> [ЗАДАНИЯ ДЛЯ ВЫПОЛНЕНИЯ]:
A) Перечислите все действия историка с писателем, названные в тексте об Алексее Толстом.
B) Продолжите текст об Алексее Толстом, начиная сразу после его последнего предложения.

Чем-то все это напоминает толстовскую девственницу Ольгу Зотову, которую все также считали распутной, а если учесть, что "Гадюка" писалась одновременно с "Дневником А.А. Вырубовой", совпадение это не выглядит случайным и доказывает, что Алексей Толстой был совсем не прост и в его книгах можно найти немало подводных камней. Замечательные историк с писателем не гнушались ничем, они зарабатывали деньги, зарабатывали репутацию у большевиков и не боялись за репутацию в глазах друзей. И выходило это, действительно, небесталанно.

> [СТРОКИ]:
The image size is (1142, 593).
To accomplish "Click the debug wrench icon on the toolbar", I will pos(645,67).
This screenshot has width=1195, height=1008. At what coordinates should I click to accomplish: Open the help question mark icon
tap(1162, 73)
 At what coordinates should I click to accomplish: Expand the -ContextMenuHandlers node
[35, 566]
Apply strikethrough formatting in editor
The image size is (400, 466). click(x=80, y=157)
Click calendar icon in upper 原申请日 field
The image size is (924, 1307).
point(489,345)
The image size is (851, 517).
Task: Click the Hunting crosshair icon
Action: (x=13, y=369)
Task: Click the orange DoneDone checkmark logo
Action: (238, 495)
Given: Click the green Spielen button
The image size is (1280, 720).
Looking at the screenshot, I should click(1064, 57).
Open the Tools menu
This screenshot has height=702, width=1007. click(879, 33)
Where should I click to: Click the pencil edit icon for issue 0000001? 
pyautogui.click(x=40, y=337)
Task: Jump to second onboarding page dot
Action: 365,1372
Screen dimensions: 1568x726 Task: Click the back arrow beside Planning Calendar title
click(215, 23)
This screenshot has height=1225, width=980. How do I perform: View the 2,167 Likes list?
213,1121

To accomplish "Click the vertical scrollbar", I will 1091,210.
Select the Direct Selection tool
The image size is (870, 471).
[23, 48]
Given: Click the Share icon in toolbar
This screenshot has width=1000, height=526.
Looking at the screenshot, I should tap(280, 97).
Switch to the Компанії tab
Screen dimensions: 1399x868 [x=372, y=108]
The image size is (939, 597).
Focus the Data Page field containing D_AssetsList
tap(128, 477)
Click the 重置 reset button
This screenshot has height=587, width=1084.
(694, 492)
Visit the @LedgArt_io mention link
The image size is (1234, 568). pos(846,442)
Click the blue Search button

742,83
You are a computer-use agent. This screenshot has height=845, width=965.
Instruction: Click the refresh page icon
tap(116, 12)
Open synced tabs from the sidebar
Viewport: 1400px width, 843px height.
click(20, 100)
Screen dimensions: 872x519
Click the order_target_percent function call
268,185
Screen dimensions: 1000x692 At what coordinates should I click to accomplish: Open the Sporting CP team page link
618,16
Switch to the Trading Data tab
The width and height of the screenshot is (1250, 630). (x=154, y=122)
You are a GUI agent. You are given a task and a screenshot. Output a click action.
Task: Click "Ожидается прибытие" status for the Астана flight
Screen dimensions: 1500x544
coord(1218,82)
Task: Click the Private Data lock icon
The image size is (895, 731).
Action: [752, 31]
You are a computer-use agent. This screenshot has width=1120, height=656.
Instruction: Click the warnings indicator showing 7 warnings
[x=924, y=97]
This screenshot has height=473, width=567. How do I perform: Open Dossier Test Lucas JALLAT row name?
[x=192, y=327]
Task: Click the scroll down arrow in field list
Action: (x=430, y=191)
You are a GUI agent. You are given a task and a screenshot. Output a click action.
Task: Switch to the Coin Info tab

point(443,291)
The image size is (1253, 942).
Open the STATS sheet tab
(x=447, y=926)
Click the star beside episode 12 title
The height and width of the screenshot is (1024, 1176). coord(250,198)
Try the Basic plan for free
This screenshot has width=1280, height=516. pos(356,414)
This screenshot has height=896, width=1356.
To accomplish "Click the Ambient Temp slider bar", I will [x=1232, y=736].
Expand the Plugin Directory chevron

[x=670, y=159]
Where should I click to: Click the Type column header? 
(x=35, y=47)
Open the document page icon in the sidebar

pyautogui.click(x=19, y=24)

> [ОТВЕТЫ]:
A) Не гнушались ничем; зарабатывали деньги; зарабатывали репутацию у большевиков; не боялись за репутацию в глазах друзей.

B)
"Читал дневник Вырубовой в журнале “Минувшие дни”, - записывал Пришвин 3 февраля 1928 года. - Григорьев говорит, будто этот дневник поддельный, и что можно даже догадываться, чья работа (Толстой-Щёголев?). Не знаю, если даже и подделано, то с таким знанием “предмета”, с таким искусством, что дневник, пожалуй, может поспорить в своем значении с действительным: веришь вполне, что люди были такие. Трагедия их в том, что в царском положении никому нельзя довериться, вокруг людей нет, и это одиночество порождает особенно сильные привязанности в кругу немногих людей (царь, царица, Вырубова, Распутин). И так понятно становится равнодушие царя в последние дни крушения монархии к государству: это что-то внешнее, неважное, “их дело” в сравнении с желанием быть в своей семье, среди любящих лиц".

Неизвестно, какой гонорар получили Алексей Николаевич с Павлом Елисеевичем за свою ударную работу, но известно, что в 1927 году трудовой граф писал в Берлин Ященке: "За это время мне удалось собрать коллекцию картин европейского значения. Это моя гордость".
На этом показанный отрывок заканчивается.